The question. Is an asymptotic equivalent known or conjectured for the number $N(d)$ of $\alpha \in \bar{\mathbb{Q}}$ with $h(\alpha) < 1$ and $[\mathbb{Q}(\alpha):\mathbb{Q}] \leq d$?
The rather crude proof of Northcott's theorem bounds $\log{N(d)}$ by $O(d^2)$. On the other hand, upon extracting $\lfloor d/m \rfloor$-th roots from numbers of degree $m$ and logarithmic height $< d/m$, where $m$ is fixed but arbitrarily large, and using a generalization of Schanuel's theorem due to Masser and Vaaler ("Counting algebraic numbers with large height," Trans. Amer. Math. Soc. 2007), it is easily seen that $\log{N(d)} > Ad$ for $d \gg_A 0$ and any given $A < \infty$.
The mentioned paper of Masser and Vaaler determines the dominant term for the opposite count involving points of large height and bounded degree. The problem considered here, involving bounded height and large degree, is likely to be more delicate. The basic lower bound $\log{N(d)} \gg d$ of the previous paragraph is likely to be improved by taking an optimal $m = m(d)$ and examining the error term (rate of convergence) in the Masser-Vaaler estimate. Perhaps such an improvement could point to the right asymptotics for $\log{N(d)}$?
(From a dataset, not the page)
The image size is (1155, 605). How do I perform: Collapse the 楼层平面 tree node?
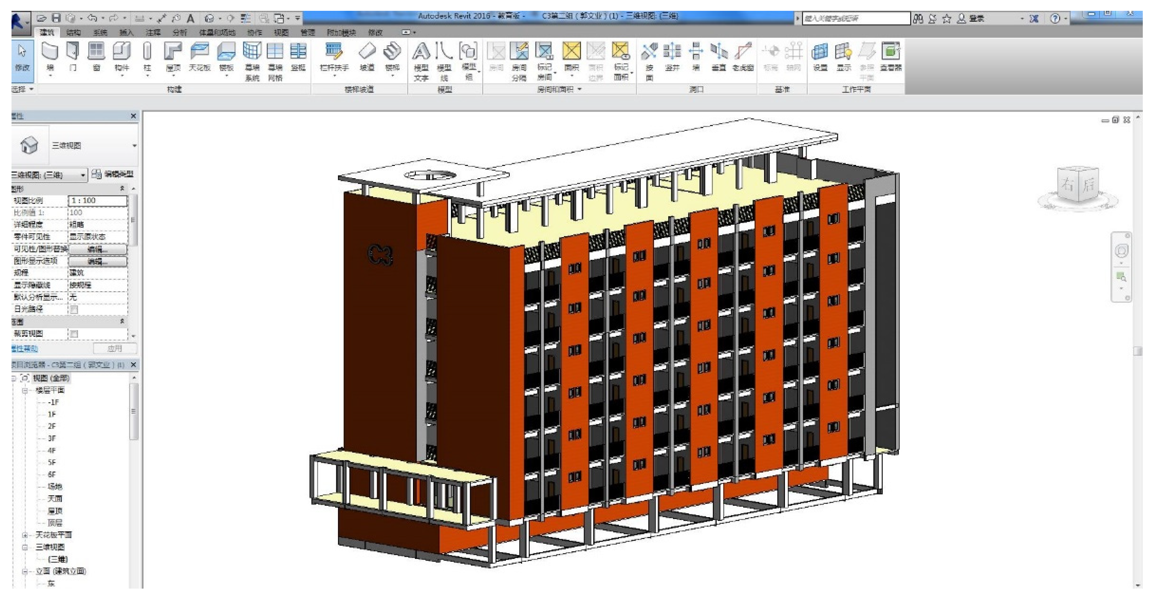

Has this asymptotic been studied?
The answer. Indeed $\log{N(d)} \asymp d^2$, and this is not hard to see modulo a certain irreducibility hypothesis, which at the very least is implied by a conjecture of Poonen (cf. Thm. 1 in Bertini theorems over finite fields). By the Jensen-Mahler formula, the height $h(\alpha)$ of an algebraic number of degree $d$ with minimal polynomial $f \in \mathbb{Z}[x]$ coincides with the normalized logarithmic Mahler measure: $$ h(\alpha) = d^{-1} \log{M(f)} := d^{-1} \int_{S^1} \log{|f(z)|} \, \frac{d\theta}{2\pi}. $$ By the triangle inequality and a term-by-term integration, this is bounded above by $d^{-1} \log{\ell_1(f)}$, where $\ell_1(f)$ is the $L^1$-norm of the vector of coefficients of $f$. Now of course the inequality $\ell_1(f) < e^d$ has $\exp((1-o(1))d^2)$ solutions $f \in \mathbb{Z}[x]$ of $\deg{f} = d$, and it should not be too difficult to show that as many of them are irreducible (perhaps I am underestimating this problem). This supplies the lower bound $\log{N(d)} \geq (1-o(1))d^2$.
Northcott's bound gives $\log{N(d)} < (1+\log{2})d^2 + O(d)$ in the other direction, and we certainly have $\log{N(d)} \asymp d^2$. Apart from verifying the claim on irreducibility, what remains to be seen is whether equality holds in $\log{N(d)} \geq (1-o(1))d^2$. But I suspect this could be a delicate issue.